#### [Quoted passage]

Thursday 1 December 2011

Total Warming

Spezzatino di Manzo con Pomodorini e Verdure
Italian Beef & Vegetable Soup with Cherry Tomatoes


There's no two ways about it- a hearty soup is always a wonderful thing to come home to on a cold Winter's night! I was planning on making something completely different with my thinly sliced beef flank, but the urge overcame me... I tried to resist, but when I realized the futility of the situation, I took that kitchen knife and I cut that meat. I cut it into bite-sized chunks before I could even begin to humor the possibility of me changing my mind. So- it was done! Well- at least that first decision was made- now how would I go about making this work?

I started off by boiling some water in my electric kettle and with a saucepan and a frying pan on the stove getting hot! Into the saucepan went the celery and carrots, and into the frying pan went the beef. I made sure the vegetables were covered in boiling water, seasoned with salt, pepper, paprika and a tiny hint of sugar, and let them cook down into a nice stock. After 5 minutes or so, I added the bell pepper, lowered the heat and let it simmer away.

#### [Objectives]
A. In the soup post, what cut of beef did the writer have on hand?
B. Say whether each statement agrees with the soup post, and quote the words that decide it: (i) The beef was cut into bite-sized chunks. (ii) The vegetables were seasoned with cumin. (iii) The bell pepper went in after about five minutes.
C. Carry the soup post forward from its last sentence.

#### [Supplied information]
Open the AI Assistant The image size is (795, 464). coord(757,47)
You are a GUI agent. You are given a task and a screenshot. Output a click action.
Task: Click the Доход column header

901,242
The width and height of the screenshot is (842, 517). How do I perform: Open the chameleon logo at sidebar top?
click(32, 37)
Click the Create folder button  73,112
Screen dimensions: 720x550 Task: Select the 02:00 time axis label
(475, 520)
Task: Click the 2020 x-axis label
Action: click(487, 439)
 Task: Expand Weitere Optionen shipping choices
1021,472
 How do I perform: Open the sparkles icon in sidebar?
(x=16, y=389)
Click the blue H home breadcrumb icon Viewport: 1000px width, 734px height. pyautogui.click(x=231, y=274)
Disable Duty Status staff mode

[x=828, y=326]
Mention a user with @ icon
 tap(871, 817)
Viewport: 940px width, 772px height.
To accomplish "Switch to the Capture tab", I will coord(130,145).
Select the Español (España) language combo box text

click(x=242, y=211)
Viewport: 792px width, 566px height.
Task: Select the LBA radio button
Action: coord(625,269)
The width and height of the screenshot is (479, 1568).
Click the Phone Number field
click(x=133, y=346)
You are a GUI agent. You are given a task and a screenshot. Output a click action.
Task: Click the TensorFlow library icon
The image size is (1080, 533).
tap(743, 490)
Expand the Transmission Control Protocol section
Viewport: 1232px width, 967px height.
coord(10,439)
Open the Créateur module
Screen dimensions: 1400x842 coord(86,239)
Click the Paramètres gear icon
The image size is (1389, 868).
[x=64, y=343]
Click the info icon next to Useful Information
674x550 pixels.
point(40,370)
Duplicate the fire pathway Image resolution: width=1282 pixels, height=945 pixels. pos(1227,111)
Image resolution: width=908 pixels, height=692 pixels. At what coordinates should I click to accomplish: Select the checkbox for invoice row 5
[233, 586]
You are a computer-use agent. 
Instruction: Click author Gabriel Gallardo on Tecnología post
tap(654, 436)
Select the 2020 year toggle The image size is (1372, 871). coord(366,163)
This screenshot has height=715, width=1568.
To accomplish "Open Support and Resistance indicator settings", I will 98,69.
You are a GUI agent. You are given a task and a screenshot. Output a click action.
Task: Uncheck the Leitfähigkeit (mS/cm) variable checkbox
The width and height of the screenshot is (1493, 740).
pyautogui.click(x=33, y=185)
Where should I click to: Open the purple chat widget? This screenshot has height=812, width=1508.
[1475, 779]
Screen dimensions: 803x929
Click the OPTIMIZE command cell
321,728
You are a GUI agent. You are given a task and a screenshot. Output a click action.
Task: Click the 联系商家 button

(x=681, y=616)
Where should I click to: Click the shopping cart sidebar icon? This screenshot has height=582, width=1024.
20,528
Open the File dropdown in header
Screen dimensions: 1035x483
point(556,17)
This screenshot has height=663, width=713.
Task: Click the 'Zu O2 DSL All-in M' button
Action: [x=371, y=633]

#### [Answers for the exercise]
A. Thinly sliced beef flank.

B.
(i) Yes: "I cut it into bite-sized chunks before I could even begin to humor the possibility of me changing my mind."
(ii) No: "seasoned with salt, pepper, paprika and a tiny hint of sugar"
(iii) Yes: "After 5 minutes or so, I added the bell pepper, lowered the heat and let it simmer away."

C.
I flash fried the beef at a very high heat and removed it from the frying pan. I added a tablespoonful of tomato paste which I roasted for a minute or two, into the beef juices, then deglazed the pan with a little Sambuca. I followed this up with some of that boiling water I mentioned, so as not cool cool everything down and lengthen the cooking procedure. Then in went a handful of finely chopped parsley and about half as much marjoram, a little peperoncino and a squeeze of lemon.... yum!

I then transferred the flavored broth from the frying pan, to the vegetables and added the beef so that they could now all continue cooking together. Browning the meat and getting the good flavor up from the frying pan really give this whole thing a boost- you will see there is already a lot of flavor going on in there!

Last but not least, came a handful of cherry tomatoes, which I halved and a spring onion cut into slices. And that was it- the classic Italian flavor base of the celery, carrot and onion, the parsley and the tomato, the garlic and the marjoram for more depth of flavor, the heat of the ground chili and the freshness of the lemon juice- what more you you possibly need to bring a little Mediterranean sunshine into a cold, dark, Winter's night? Buon apetito!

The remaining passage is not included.